# Association Rule Mining using FP-Growth

This notebook demonstrates how to extract frequent itemsets and association rules from transaction data using the FP-Growth algorithm, inspired by the Kaggle notebook by Mohammed Derouiche.

---

**Dataset**: Cleaned version of the [UCI Online Retail Dataset](https://archive.ics.uci.edu/ml/datasets/online+retail)  
**Goal**: Generate association rules in the form `antecedents → consequents` to be used in a recommendation system API.


In [1]:
# Import necessary libraries
import pandas as pd
from mlxtend.preprocessing import TransactionEncoder
from mlxtend.frequent_patterns import fpgrowth, association_rules

In [2]:
df = pd.read_csv("../data/transactions_fpgrowth.csv")
transactions = df["items"].str.split(",")

In [3]:
te = TransactionEncoder()
te_data = te.fit_transform(transactions)
df_trans = pd.DataFrame(te_data, columns=te.columns_)

In [4]:
frequent_itemsets = fpgrowth(df_trans, min_support=0.01, use_colnames=True)

═══

• [What to work on]:
- 1) Answer these questions about the FP-Growth notebook:
(a) Which Python library supplies the fpgrowth and association_rules functions?
(b) Which column of the CSV file is split on commas to form the transactions?
(c) What minimum support value is passed to fpgrowth?
- 2) Decide whether each statement agrees with the FP-Growth notebook. Answer yes or no, and quote the words that settle it.
(a) The association rules are intended for use in a recommendation system API.
(b) The transaction data is loaded from an Excel file.
(c) The fpgrowth call is made without using column names.
- 3) Write the next part of the FP-Growth notebook, picking up after its last line of code.
The material after this point has no connection to the FP-Growth notebook.

• [Data supplied]:

═══

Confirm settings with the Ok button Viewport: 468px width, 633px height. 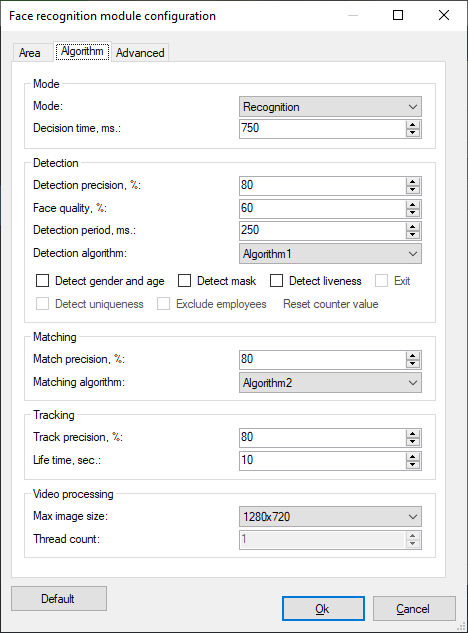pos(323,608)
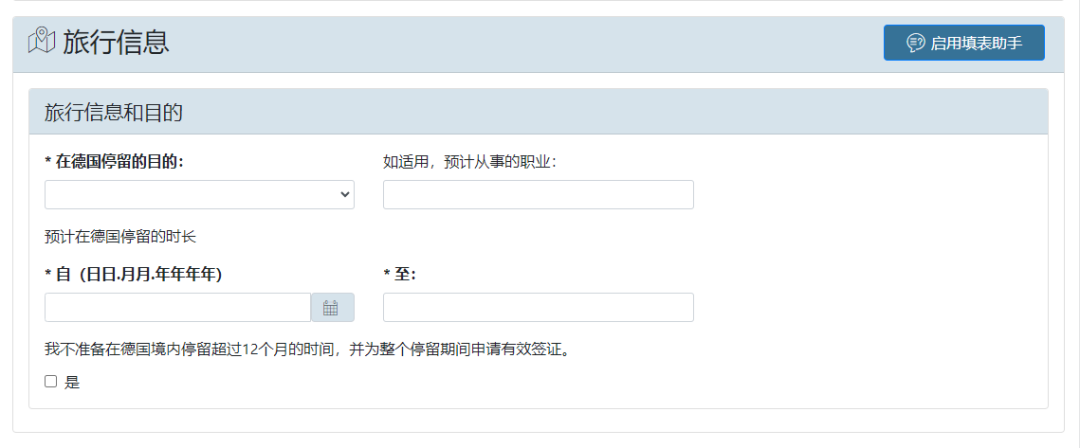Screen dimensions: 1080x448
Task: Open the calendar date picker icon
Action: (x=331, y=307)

═══

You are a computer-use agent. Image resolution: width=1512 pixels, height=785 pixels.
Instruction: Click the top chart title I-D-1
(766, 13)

═══

• [Task responses]:
- 1)
(a) mlxtend (from its frequent_patterns module)
(b) The "items" column
(c) 0.01

- 2)
(a) Yes: "to be used in a recommendation system API"
(b) No: "df = pd.read_csv("../data/transactions_fpgrowth.csv")"
(c) No: "use_colnames=True"

- 3)
rules = association_rules(frequent_itemsets, metric="lift", min_threshold=1)

In [5]:
rules_tidy = rules[["antecedents", "consequents", "confidence"]].rename(
    columns={"antecedents": "antecedent", "consequents": "consequent"}
)
rules_tidy["antecedent"] = rules_tidy["antecedent"].apply(lambda s: next(iter(s)))
rules_tidy["consequent"] = rules_tidy["consequent"].apply(lambda s: next(iter(s)))
rules_tidy = rules_tidy.sort_values("confidence", ascending=False)

In [6]:
rules_tidy.to_csv("../data/rules.csv", index=False)

In [7]:
print(f"Saved {len(rules_tidy)} rules to ../data/rules.csv")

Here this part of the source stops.